Above, from left to right: poster for Tenth of a Century, John M. Wing Foundation Printing Ephemera Collection; The Front Page, Ben Hecht Papers, Box 79, Folder 2395; photo of Sun Ra, Modern Manuscripts, Chicago Reader Photographs: News Collection, Box 43, Folder 2006; “Anti-War Dance” Poster, Dill Pickle Club Records, Box 1, Folder 33.
Class discussion will explore materials ranging chronologically and geographically, across works by Renaissance English playwrights such as Shakespeare; broadsides, programs, and playbills from the U.K. and U.S; and promptbooks and acting manuals. We will consider the movement arts by examining treatises and manuals on dance; dance music; festival books; and descriptions of English masques. Our exploration of music will delve into the Newberry’s extensive inventory of opera librettos, sheet music and scores; and concert programs, with a particular emphasis on the history of music and opera in Chicago in the later nineteenth and twentieth centuries and its ties to Europe. We will also interrogate explicitly political gestures as represented in the Newberry collections, including speechmaking, conventions, propaganda, and protests; and economic practices like performing arts philanthropy, sponsorship, and marketing.
Our focus on performance broadly conceived, then, invites students to employ a wide range of potential disciplinary perspectives in their research projects. These include the seminar leaders’ research and teaching expertise – in English, history, music, dance, opera, and theatre – and also anthropology, critical race studies, economics, gender and sexuality studies, musicology, political science, and sociology.

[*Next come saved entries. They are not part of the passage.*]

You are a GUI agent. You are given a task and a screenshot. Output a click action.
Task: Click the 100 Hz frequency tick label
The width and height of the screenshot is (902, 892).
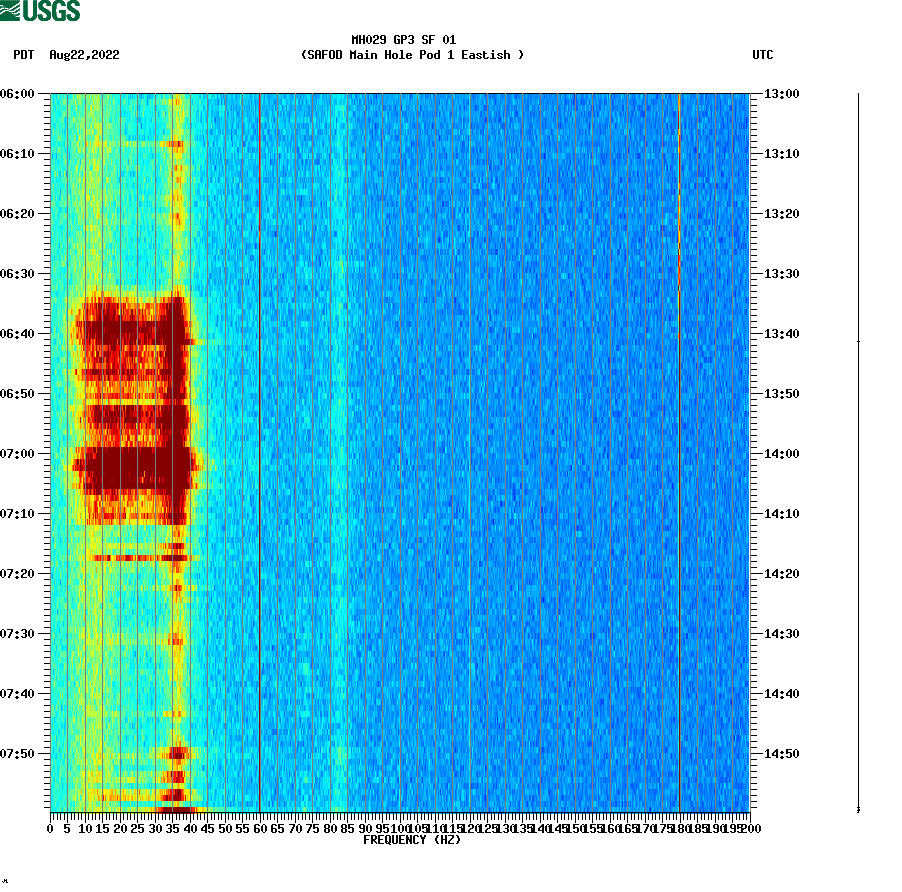(x=399, y=828)
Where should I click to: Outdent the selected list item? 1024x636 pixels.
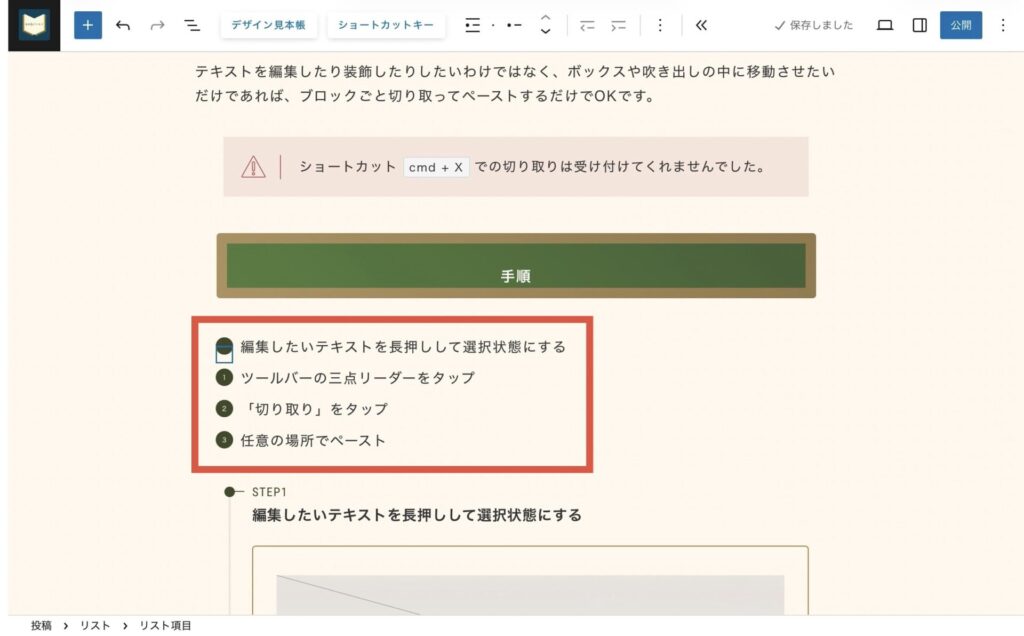tap(588, 25)
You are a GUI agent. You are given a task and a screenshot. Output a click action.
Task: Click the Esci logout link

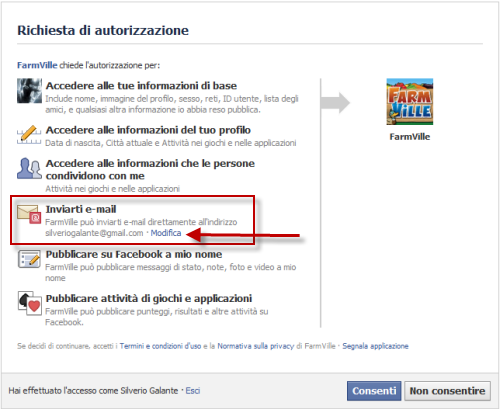tap(193, 391)
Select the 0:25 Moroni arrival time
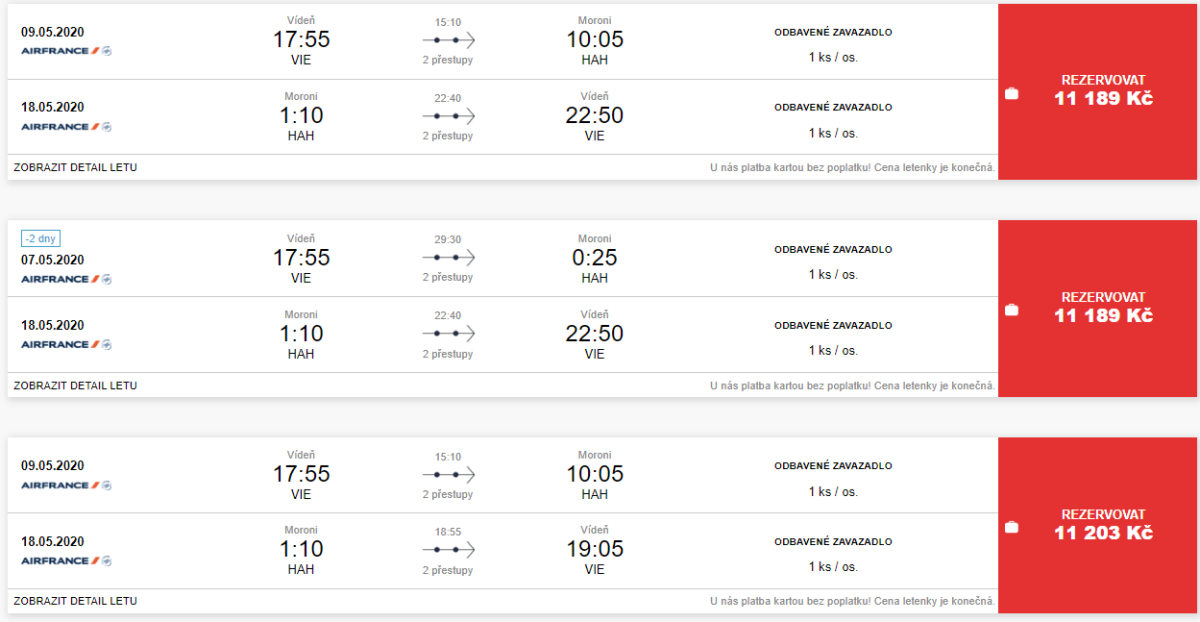The image size is (1200, 622). click(594, 258)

Above, from left to right: New Left Notes, August 1968, Students for a Democratic Society and 1968 Democratic Convention Publications Collection, Box 1, Folder 10; Socialist Anti-War Rally in Berlin, 1912, Charles Kerr Company Records, Series 5, Box 6, Folder 100; “Suffrage and Love,” Hull House Theater Poster, Theater Programs Collection; Protest of the Demolition of the Chicago Stock Exchange.
John Garrison is Professor of English at Grinnell College, where he teaches courses on early modern literature and culture. His teaching covers a range of themes, including gender and sexuality, peace and conflict, and performance studies. He has published widely on theatrical drama and popular culture. His books include Glass, Shakespeare at Peace, Shakespeare and the Afterlife, and Performing Gods in Classical Antiquity and the Age of Shakespeare. Before becoming a professor, he worked in the non-profit sector and was a competitive ballroom dancer.
Kelly Maynard joined the faculty at Grinnell in 2009 after teaching in the history and art history departments at Scripps College. Her current project, entitled Hearing Wagner in France at the Fin-de-Siècle: Music and the Interior World, explores the ways in which musical experience shaped habits of mind among French listeners of Wagner’s works in the late nineteenth and early twentieth century. Other research subjects include the independent presses of the late nineteenth century in Paris, cultural tourism and the Bayreuth Festival, and early German Expressionism.